Niemand, ook in de Nederlandse letterkunde, heeft, als hij, zo sterk en diep de nameloze droefheid uitgezongen. Met zijn ‘Lichtende wegen’ nam hij dan ook volgens critici van die tijd plaats naast de grootste dichters van het eerste kwart van deze eeuw, als Van Langendonk, Van de Woestijne en De Clercq
De bekroning van zijn werk brengt hij thans in zijn nieuwe bundel ‘Liederen der bezinning’. Richard De Cneudt, besloot de puike feestredenaar, is een klassieke dichter, die de eeuwige waarden van het mensenleven bezingt. Hij verdient veel beter gekend te zijn en veel dieper te worden gewaardeerd.
Deze buitengewoon geslaagde feestzitting werd opgeluisterd door het uitvoeren van Vlaamse liederen en het voordragen van werken van de gevierde.
Moge hij samen met zijn edele vrouw nog vele jaren in ons midden vertoeven en in zijn geliefde Gentse stede een rustige en gelukkige oude dag beleven.
Ter illustratie volgt hier van R. De Cneudt het gedicht ‘De Banneling’.

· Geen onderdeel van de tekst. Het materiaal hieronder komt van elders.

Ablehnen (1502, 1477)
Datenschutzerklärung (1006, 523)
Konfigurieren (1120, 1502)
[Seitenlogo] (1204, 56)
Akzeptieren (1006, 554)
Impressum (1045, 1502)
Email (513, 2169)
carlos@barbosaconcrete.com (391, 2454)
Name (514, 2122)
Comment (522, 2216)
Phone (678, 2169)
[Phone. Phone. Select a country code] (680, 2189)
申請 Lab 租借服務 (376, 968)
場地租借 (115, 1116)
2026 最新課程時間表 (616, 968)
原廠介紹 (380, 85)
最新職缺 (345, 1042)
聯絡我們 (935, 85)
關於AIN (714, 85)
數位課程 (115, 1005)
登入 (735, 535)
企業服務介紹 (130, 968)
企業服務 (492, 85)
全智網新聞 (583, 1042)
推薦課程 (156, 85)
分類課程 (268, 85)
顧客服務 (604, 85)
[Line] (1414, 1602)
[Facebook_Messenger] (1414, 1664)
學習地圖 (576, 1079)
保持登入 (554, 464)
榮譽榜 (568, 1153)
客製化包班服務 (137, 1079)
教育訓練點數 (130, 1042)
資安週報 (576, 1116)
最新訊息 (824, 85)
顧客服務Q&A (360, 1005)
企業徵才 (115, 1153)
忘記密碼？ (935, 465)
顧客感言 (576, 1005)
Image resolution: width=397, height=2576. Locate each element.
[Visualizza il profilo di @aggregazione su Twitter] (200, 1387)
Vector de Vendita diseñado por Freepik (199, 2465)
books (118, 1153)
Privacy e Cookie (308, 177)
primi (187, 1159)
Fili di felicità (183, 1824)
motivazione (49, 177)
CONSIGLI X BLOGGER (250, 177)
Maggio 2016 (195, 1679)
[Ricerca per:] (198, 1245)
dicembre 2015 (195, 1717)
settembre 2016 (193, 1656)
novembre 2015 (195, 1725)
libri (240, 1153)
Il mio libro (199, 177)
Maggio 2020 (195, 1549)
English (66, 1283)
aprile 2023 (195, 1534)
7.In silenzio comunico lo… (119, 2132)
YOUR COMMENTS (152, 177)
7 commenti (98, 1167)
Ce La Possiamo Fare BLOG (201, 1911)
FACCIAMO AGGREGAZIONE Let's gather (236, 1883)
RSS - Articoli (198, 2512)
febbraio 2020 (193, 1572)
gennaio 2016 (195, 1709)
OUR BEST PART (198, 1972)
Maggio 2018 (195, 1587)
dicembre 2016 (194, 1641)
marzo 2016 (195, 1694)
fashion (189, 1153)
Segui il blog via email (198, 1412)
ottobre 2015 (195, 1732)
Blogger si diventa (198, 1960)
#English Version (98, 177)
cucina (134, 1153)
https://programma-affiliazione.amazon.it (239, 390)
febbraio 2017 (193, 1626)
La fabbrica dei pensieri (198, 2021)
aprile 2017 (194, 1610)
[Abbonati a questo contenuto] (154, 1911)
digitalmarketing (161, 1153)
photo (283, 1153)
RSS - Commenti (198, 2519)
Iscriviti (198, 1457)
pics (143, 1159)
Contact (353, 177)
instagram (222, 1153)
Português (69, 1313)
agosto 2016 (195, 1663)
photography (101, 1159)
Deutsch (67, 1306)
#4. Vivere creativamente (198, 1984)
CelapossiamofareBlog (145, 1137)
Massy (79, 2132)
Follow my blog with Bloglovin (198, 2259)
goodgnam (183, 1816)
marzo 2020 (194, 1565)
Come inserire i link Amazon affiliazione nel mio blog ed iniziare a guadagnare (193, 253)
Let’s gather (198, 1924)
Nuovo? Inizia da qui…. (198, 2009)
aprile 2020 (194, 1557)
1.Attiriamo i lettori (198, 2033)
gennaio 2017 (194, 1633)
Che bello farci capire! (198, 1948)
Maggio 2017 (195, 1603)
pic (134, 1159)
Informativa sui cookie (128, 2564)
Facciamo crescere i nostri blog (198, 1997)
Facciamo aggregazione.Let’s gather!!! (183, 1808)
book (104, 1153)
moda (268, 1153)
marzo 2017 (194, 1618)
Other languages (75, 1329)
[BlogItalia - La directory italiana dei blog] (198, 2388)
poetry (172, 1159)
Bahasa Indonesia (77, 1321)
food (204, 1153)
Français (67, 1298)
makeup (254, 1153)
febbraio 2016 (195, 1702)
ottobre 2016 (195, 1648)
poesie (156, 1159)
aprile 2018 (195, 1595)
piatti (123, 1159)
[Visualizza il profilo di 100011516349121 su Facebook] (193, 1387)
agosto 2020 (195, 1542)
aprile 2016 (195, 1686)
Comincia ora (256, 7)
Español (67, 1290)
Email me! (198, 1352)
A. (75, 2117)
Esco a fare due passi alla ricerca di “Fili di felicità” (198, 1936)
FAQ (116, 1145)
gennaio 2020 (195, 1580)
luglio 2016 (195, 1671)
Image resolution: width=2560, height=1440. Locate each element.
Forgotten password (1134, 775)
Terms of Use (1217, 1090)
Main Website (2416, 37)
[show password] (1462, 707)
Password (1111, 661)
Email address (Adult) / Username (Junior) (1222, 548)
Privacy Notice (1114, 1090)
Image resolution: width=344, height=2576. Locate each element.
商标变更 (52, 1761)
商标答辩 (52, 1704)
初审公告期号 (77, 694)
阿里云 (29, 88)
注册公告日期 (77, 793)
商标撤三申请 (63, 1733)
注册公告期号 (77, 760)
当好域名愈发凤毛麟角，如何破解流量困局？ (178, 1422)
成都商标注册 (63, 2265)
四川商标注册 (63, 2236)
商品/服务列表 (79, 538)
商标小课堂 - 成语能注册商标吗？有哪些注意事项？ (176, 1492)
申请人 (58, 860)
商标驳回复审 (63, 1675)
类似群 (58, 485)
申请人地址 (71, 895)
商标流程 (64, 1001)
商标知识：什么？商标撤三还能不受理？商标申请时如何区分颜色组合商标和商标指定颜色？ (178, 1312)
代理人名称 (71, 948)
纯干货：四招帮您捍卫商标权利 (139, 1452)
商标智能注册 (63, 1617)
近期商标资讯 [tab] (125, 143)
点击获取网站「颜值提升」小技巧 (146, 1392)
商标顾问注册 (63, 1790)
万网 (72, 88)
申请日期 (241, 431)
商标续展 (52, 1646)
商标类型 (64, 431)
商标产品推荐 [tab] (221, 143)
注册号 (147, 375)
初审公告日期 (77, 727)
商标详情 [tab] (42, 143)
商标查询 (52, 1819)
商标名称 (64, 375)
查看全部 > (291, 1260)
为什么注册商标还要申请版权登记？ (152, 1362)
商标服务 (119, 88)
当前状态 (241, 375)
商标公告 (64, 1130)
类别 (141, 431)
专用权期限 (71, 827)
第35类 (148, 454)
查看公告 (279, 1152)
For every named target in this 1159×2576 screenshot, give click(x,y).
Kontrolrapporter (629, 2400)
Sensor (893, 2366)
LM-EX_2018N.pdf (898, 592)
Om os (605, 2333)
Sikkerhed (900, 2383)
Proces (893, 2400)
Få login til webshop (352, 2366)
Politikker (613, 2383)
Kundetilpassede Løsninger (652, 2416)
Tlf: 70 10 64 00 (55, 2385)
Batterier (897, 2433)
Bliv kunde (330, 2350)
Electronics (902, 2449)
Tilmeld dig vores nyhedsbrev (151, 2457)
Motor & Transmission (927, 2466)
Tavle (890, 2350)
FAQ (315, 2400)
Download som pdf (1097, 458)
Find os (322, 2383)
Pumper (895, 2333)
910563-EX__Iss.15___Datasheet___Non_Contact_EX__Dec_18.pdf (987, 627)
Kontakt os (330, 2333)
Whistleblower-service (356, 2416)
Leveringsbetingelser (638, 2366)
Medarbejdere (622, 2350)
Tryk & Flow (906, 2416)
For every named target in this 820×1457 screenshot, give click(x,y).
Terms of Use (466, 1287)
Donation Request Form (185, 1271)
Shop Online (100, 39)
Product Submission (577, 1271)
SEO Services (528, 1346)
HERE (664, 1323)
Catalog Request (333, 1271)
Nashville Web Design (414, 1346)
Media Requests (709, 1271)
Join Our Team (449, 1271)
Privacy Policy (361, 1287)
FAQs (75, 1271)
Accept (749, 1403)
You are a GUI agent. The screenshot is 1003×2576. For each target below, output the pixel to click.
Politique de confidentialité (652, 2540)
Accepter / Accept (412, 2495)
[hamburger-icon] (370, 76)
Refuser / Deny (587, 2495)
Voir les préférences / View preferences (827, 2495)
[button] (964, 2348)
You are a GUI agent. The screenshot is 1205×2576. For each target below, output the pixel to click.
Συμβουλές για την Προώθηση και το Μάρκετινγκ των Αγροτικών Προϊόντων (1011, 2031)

Zijn kindren hebben honger geleden
en hun geest was vol donkerheid;
de moeder heeft voor hen gebeden
en in slaaploze nachten geschreid.
De vader in zijn droom gebroken,
hij heeft geen woord van haat gesproken,
zijn ziel was al te diep verwond.
Toen is zijn nieuwe taak begonnen,
hij heeft gezwoegd, hij heeft zich afgesloofd,
hij heeft den bittren kamp gewonnen,
maar in zijn ziel het licht gedoofd.
Sinds is geen wrok in hem gebleven,
de laatste haat is uitgebrand;
als puurste schoonheid in zijn leven
bleef hem de liefde voor zijn land.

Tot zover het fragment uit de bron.